## WHAT TO WORK ON
Reproduce only this range: the line holding "Click the Пользователи two-person icon" through the last line of the data below, both included, exactly, with no pictures.

DATA PROVIDED below:

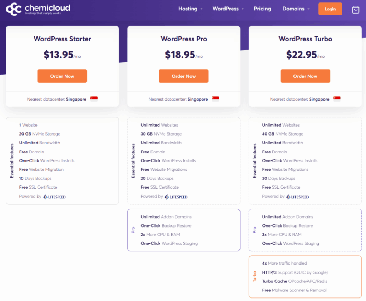Screen dimensions: 366x301
Task: Open the shopping cart icon
Action: pyautogui.click(x=356, y=10)
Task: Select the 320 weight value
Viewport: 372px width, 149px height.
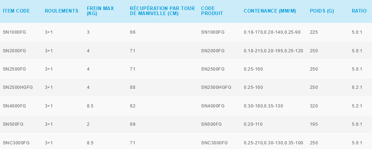Action: (x=313, y=106)
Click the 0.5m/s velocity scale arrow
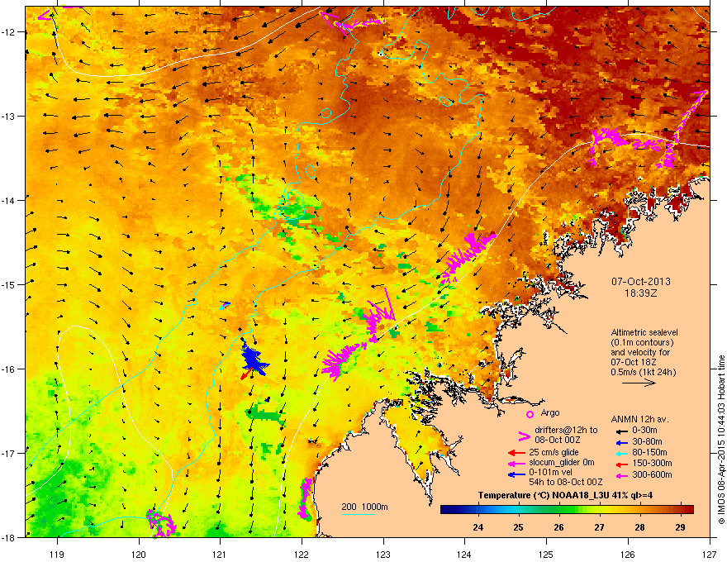This screenshot has height=562, width=727. [x=639, y=383]
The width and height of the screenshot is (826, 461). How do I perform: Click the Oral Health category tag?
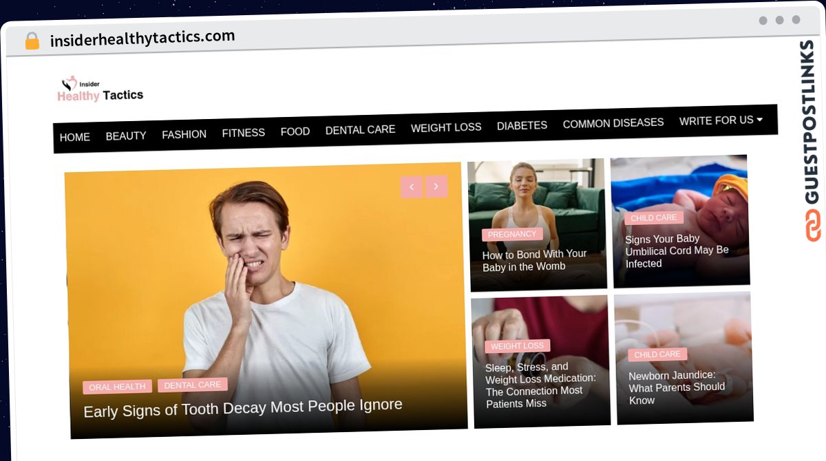click(117, 387)
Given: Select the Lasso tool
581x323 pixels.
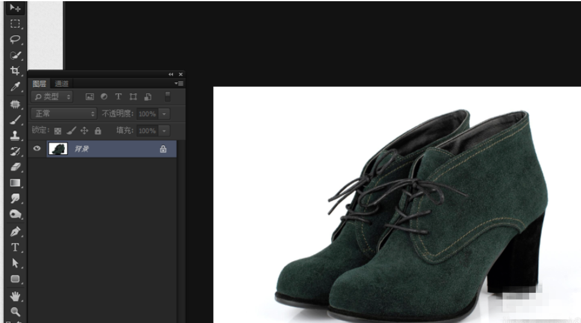Looking at the screenshot, I should click(x=15, y=39).
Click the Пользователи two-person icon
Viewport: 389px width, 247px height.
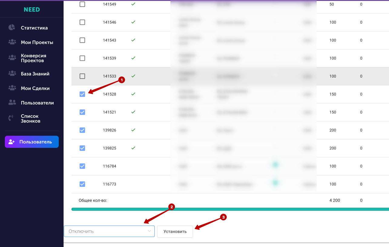coord(12,102)
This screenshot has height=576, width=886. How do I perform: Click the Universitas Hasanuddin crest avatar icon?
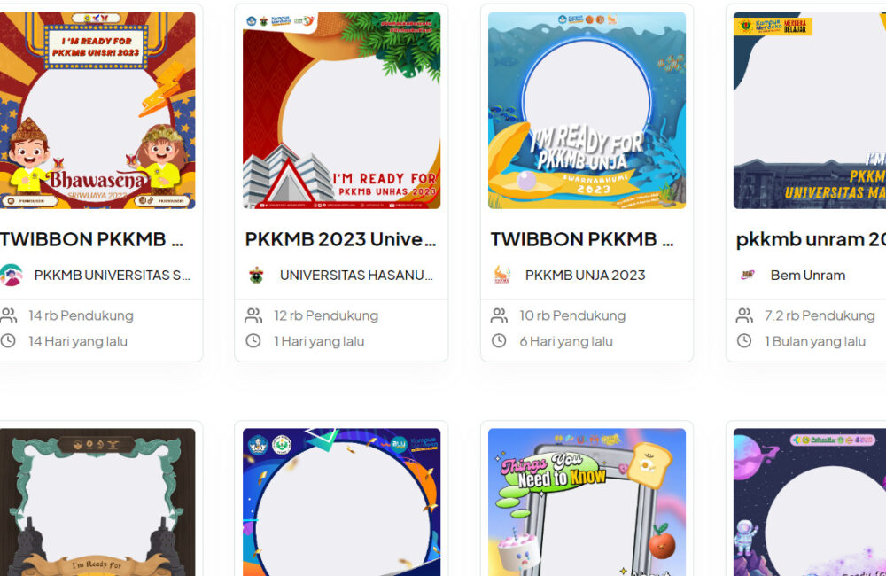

End of DATA PROVIDED.

## WRITTEN REPLY
Click the Пользователи two-person icon
Viewport: 389px width, 247px height.
coord(12,102)
This screenshot has height=576, width=886. How do I perform: Click the Universitas Hasanuddin crest avatar icon?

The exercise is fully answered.